Please set down the records below exactly as they appear.

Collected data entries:
········
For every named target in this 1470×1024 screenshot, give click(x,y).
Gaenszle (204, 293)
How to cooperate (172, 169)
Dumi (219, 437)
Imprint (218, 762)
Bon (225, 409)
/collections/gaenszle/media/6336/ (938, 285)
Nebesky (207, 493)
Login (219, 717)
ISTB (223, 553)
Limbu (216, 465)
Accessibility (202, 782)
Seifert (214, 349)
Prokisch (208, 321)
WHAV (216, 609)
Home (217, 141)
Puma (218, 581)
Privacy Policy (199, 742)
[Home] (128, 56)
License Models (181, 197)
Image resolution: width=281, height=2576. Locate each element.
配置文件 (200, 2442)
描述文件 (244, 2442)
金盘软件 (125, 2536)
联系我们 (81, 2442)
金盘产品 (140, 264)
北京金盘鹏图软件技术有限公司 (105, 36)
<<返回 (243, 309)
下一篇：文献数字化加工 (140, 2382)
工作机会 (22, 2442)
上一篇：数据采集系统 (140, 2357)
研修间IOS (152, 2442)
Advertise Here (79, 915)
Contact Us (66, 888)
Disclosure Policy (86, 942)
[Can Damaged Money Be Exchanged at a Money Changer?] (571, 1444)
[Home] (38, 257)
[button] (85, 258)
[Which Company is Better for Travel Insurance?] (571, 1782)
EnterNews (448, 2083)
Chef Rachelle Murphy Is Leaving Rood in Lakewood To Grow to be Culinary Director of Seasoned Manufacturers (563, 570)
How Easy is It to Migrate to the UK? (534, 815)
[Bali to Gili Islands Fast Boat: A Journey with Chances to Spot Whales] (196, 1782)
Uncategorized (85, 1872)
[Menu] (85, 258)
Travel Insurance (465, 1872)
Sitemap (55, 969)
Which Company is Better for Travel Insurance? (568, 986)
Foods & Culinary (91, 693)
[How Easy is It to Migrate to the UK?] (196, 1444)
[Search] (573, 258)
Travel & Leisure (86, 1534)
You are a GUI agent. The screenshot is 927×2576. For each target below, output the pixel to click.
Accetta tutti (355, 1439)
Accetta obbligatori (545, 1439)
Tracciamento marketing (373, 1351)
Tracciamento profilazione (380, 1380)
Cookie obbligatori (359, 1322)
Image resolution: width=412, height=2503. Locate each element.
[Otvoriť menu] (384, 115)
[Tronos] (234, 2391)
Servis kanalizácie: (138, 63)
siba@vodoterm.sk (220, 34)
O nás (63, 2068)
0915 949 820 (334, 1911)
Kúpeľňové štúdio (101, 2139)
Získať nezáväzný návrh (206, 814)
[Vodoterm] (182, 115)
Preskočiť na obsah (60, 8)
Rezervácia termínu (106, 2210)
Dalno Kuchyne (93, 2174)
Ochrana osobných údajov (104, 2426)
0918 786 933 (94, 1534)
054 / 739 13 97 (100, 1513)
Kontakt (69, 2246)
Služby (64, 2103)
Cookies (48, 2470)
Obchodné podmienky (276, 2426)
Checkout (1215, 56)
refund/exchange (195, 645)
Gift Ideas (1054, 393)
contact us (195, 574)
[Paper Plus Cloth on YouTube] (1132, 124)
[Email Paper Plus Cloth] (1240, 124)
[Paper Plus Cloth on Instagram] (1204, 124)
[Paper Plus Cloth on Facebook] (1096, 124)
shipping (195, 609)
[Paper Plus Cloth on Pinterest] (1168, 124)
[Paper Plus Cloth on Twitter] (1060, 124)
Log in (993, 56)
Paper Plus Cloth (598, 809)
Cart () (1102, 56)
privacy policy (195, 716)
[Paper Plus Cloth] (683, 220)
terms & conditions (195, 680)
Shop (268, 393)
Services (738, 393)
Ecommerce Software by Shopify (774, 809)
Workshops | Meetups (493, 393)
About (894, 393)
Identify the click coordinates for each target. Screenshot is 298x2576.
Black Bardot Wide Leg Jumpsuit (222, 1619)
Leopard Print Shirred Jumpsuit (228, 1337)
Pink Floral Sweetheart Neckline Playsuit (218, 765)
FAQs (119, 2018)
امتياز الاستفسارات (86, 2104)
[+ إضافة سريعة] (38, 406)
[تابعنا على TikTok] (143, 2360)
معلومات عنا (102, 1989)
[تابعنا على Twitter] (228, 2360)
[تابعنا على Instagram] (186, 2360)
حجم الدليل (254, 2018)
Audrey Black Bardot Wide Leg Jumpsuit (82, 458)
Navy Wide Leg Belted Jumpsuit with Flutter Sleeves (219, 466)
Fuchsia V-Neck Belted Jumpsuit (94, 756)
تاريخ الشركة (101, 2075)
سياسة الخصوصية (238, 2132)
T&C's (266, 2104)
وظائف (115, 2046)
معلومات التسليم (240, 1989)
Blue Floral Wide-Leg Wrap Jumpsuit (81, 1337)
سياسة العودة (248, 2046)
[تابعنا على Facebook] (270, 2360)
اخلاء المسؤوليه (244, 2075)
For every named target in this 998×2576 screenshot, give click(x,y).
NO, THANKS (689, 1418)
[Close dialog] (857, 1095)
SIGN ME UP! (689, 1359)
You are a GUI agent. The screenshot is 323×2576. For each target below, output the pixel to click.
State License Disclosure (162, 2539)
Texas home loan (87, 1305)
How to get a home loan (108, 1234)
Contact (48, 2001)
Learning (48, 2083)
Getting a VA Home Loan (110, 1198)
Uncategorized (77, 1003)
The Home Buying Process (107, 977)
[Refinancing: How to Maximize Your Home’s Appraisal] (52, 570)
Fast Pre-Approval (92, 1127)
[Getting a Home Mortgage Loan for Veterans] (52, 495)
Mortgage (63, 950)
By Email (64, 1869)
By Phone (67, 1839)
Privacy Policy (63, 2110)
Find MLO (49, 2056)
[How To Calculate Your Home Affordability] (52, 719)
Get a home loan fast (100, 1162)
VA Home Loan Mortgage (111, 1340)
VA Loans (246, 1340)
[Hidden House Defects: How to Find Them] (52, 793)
········
Result of this task:
For every named target in this 1470×1024 screenshot, give click(x,y).
Gaenszle (204, 293)
How to cooperate (172, 169)
Dumi (219, 437)
Imprint (218, 762)
Bon (225, 409)
/collections/gaenszle/media/6336/ (938, 285)
Nebesky (207, 493)
Login (219, 717)
ISTB (223, 553)
Limbu (216, 465)
Accessibility (202, 782)
Seifert (214, 349)
Prokisch (208, 321)
WHAV (216, 609)
Home (217, 141)
Puma (218, 581)
Privacy Policy (199, 742)
[Home] (128, 56)
License Models (181, 197)
Image resolution: width=281, height=2576. Locate each element.
配置文件 (200, 2442)
描述文件 (244, 2442)
金盘软件 (125, 2536)
联系我们 (81, 2442)
金盘产品 (140, 264)
北京金盘鹏图软件技术有限公司 (105, 36)
<<返回 (243, 309)
下一篇：文献数字化加工 (140, 2382)
工作机会 (22, 2442)
上一篇：数据采集系统 (140, 2357)
研修间IOS (152, 2442)
Advertise Here (79, 915)
Contact Us (66, 888)
Disclosure Policy (86, 942)
[Can Damaged Money Be Exchanged at a Money Changer?] (571, 1444)
[Home] (38, 257)
[button] (85, 258)
[Which Company is Better for Travel Insurance?] (571, 1782)
EnterNews (448, 2083)
Chef Rachelle Murphy Is Leaving Rood in Lakewood To Grow to be Culinary Director of Seasoned Manufacturers (563, 570)
How Easy is It to Migrate to the UK? (534, 815)
[Bali to Gili Islands Fast Boat: A Journey with Chances to Spot Whales] (196, 1782)
Uncategorized (85, 1872)
[Menu] (85, 258)
Travel Insurance (465, 1872)
Sitemap (55, 969)
Which Company is Better for Travel Insurance? (568, 986)
Foods & Culinary (91, 693)
[How Easy is It to Migrate to the UK?] (196, 1444)
[Search] (573, 258)
Travel & Leisure (86, 1534)
You are a GUI agent. The screenshot is 927×2576. For each target below, output the pixel to click.
Accetta tutti (355, 1439)
Accetta obbligatori (545, 1439)
Tracciamento marketing (373, 1351)
Tracciamento profilazione (380, 1380)
Cookie obbligatori (359, 1322)
Image resolution: width=412, height=2503. Locate each element.
[Otvoriť menu] (384, 115)
[Tronos] (234, 2391)
Servis kanalizácie: (138, 63)
siba@vodoterm.sk (220, 34)
O nás (63, 2068)
0915 949 820 (334, 1911)
Kúpeľňové štúdio (101, 2139)
Získať nezáväzný návrh (206, 814)
[Vodoterm] (182, 115)
Preskočiť na obsah (60, 8)
Rezervácia termínu (106, 2210)
Dalno Kuchyne (93, 2174)
Ochrana osobných údajov (104, 2426)
0918 786 933 (94, 1534)
054 / 739 13 97 (100, 1513)
Kontakt (69, 2246)
Služby (64, 2103)
Cookies (48, 2470)
Obchodné podmienky (276, 2426)
Checkout (1215, 56)
refund/exchange (195, 645)
Gift Ideas (1054, 393)
contact us (195, 574)
[Paper Plus Cloth on YouTube] (1132, 124)
[Email Paper Plus Cloth] (1240, 124)
[Paper Plus Cloth on Instagram] (1204, 124)
[Paper Plus Cloth on Facebook] (1096, 124)
shipping (195, 609)
[Paper Plus Cloth on Pinterest] (1168, 124)
[Paper Plus Cloth on Twitter] (1060, 124)
Log in (993, 56)
Paper Plus Cloth (598, 809)
Cart () (1102, 56)
privacy policy (195, 716)
[Paper Plus Cloth] (683, 220)
terms & conditions (195, 680)
Shop (268, 393)
Services (738, 393)
Ecommerce Software by Shopify (774, 809)
Workshops | Meetups (493, 393)
About (894, 393)
Identify the click coordinates for each target. Screenshot is 298x2576.
Black Bardot Wide Leg Jumpsuit (222, 1619)
Leopard Print Shirred Jumpsuit (228, 1337)
Pink Floral Sweetheart Neckline Playsuit (218, 765)
FAQs (119, 2018)
امتياز الاستفسارات (86, 2104)
[+ إضافة سريعة] (38, 406)
[تابعنا على TikTok] (143, 2360)
معلومات عنا (102, 1989)
[تابعنا على Twitter] (228, 2360)
[تابعنا على Instagram] (186, 2360)
حجم الدليل (254, 2018)
Audrey Black Bardot Wide Leg Jumpsuit (82, 458)
Navy Wide Leg Belted Jumpsuit with Flutter Sleeves (219, 466)
Fuchsia V-Neck Belted Jumpsuit (94, 756)
تاريخ الشركة (101, 2075)
سياسة الخصوصية (238, 2132)
T&C's (266, 2104)
وظائف (115, 2046)
معلومات التسليم (240, 1989)
Blue Floral Wide-Leg Wrap Jumpsuit (81, 1337)
سياسة العودة (248, 2046)
[تابعنا على Facebook] (270, 2360)
اخلاء المسؤوليه (244, 2075)
For every named target in this 998×2576 screenshot, give click(x,y).
NO, THANKS (689, 1418)
[Close dialog] (857, 1095)
SIGN ME UP! (689, 1359)
You are a GUI agent. The screenshot is 323×2576. For each target below, output the pixel to click.
State License Disclosure (162, 2539)
Texas home loan (87, 1305)
How to get a home loan (108, 1234)
Contact (48, 2001)
Learning (48, 2083)
Getting a VA Home Loan (110, 1198)
Uncategorized (77, 1003)
The Home Buying Process (107, 977)
[Refinancing: How to Maximize Your Home’s Appraisal] (52, 570)
Fast Pre-Approval (92, 1127)
[Getting a Home Mortgage Loan for Veterans] (52, 495)
Mortgage (63, 950)
By Email (64, 1869)
By Phone (67, 1839)
Privacy Policy (63, 2110)
Find MLO (49, 2056)
[How To Calculate Your Home Affordability] (52, 719)
Get a home loan fast (100, 1162)
VA Home Loan Mortgage (111, 1340)
VA Loans (246, 1340)
[Hidden House Defects: How to Find Them] (52, 793)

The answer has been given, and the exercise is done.